Des fonds d’investissement traquent les atteintes à la liberté d’expression


En créant un site internet qui prône la démocratie, le cyberdissident Yang Zili n’ignorait pas qu’une telle démarche est assimilable à un délit dans sa patrie, la Chine. Mais il a osé braver l’ukase et il a été condamné en 2003 à huit ans de prison.

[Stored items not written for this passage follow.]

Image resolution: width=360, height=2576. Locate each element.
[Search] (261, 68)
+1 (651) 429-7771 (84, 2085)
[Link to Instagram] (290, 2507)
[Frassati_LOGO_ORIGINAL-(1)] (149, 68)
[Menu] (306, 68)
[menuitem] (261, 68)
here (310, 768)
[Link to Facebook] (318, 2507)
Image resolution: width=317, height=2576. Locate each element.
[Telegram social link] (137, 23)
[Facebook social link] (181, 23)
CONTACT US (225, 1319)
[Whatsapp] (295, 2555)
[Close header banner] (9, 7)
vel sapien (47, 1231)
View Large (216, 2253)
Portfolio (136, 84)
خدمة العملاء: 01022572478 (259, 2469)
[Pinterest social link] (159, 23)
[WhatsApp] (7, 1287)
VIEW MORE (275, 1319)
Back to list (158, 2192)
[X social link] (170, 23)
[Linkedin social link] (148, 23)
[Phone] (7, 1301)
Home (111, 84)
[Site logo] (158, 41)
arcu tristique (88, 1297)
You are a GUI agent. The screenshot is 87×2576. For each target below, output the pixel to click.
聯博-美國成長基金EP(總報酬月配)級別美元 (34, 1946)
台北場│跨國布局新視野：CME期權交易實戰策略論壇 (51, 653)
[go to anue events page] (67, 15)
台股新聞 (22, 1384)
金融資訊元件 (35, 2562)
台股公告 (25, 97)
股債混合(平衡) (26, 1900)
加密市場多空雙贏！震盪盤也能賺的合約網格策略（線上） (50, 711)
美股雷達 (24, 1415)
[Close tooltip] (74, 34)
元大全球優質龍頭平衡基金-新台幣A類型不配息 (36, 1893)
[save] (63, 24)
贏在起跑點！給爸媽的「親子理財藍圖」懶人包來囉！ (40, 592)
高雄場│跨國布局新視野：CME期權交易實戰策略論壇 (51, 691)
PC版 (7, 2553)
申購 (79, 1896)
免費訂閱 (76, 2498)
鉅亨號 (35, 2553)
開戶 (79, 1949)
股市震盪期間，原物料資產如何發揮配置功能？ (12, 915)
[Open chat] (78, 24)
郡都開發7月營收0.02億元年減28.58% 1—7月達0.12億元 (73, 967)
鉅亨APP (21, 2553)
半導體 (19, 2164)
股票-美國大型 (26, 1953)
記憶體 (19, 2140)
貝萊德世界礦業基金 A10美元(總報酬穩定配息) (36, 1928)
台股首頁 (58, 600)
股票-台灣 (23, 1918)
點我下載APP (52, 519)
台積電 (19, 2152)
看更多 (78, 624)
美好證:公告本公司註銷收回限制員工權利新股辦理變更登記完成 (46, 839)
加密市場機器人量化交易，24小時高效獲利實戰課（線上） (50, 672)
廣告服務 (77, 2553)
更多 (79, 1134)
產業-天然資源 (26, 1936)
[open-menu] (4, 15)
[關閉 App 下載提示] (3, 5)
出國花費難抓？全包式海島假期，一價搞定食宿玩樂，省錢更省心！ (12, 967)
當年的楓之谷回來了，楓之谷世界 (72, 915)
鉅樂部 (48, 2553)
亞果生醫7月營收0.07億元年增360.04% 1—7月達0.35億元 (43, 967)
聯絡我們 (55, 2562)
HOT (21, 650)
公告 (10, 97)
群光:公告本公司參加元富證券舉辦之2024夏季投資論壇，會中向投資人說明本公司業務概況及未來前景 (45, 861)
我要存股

Le journaliste Shi Tao devait le savoir lui aussi. En juin dernier, il a été condamné à dix ans de prison pour avoir publié des informations considérées comme «secret d’Etat» sur un site internet basé aux Etats-Unis. Il aurait été identifié par la police chinoise grâce à des informations fournies par l’hébergeur de son compte e-mail, un moteur de recherche coté à la Bourse de New York.

Journalistes emprisonnés

«Les moteurs de recherche arrivent à bloquer certains mots clés comme dalaï-lama, un terme que l’on ne trouve pas en Chine», surenchérit tel observateur. Mais l’Empire du Milieu n’a pas le monopole de la censure, puisque 100 journalistes au moins sont emprisonnés à l’heure actuelle dans une dizaine de pays, selon Reporters sans frontières. D’où l’initiative que l’organisation basée à Paris cautionne officiellement: une déclaration commune dans laquelle 25 fonds d’investissement nord-américains, australiens et européens «affirment leur engagement en faveur de la liberté d’expression sur le Web et s’engagent, entre autres, à surveiller l’activité des entpreprises du secteur de l’internet dans les pays répressifs». Une force de frappe non négligeable puisqu’elle gère pas moins de 21 milliards de dollars d’actifs.
Autant dire que certains grands groupes informatiques ont entendu leurs oreilles siffler hier à New York, lors du lancement de l’opération. «Selon comment évolue la controverse, les titres de ces sociétés pourraient même à terme être exclus des portefeuilles des fonds de pension», synthétise Dominique Biedermann, directeur de la Fondation ethos à Genève, l’un des 25 signataires de l’appel. Comprenez: avant d’investir, certaines caisses de pension font appel à des agences de notation, lesquelles distribuent les bons et mauvais points en fonction de critères environnementaux ou sociaux. Avec la liberté d’expression, une nouvelle appréciation vient s’ajouter désormais à ces derniers. Elle pourrait peser d’un poids décisif lors de la décision de maintenir ou non une action dans le panier des placements.

Les Eglises aussi

Dominique Biedermann: «Nous voyons se développer une nouvelle forme de capitalisme, davantage axé sur la responsabilité à long terme. Il est très important en effet que la dénonciation des entorses aux droits de l’homme soit relayée par les investissements et plus seulement par les ONG. Aux Etats-Unis, les mouvements qui traquent ce genre de pratique – les Eglises, par exemple – sont puissants. Ils ne laissent pas indifférents les grands groupes dont les actions sont cotées à la bourse».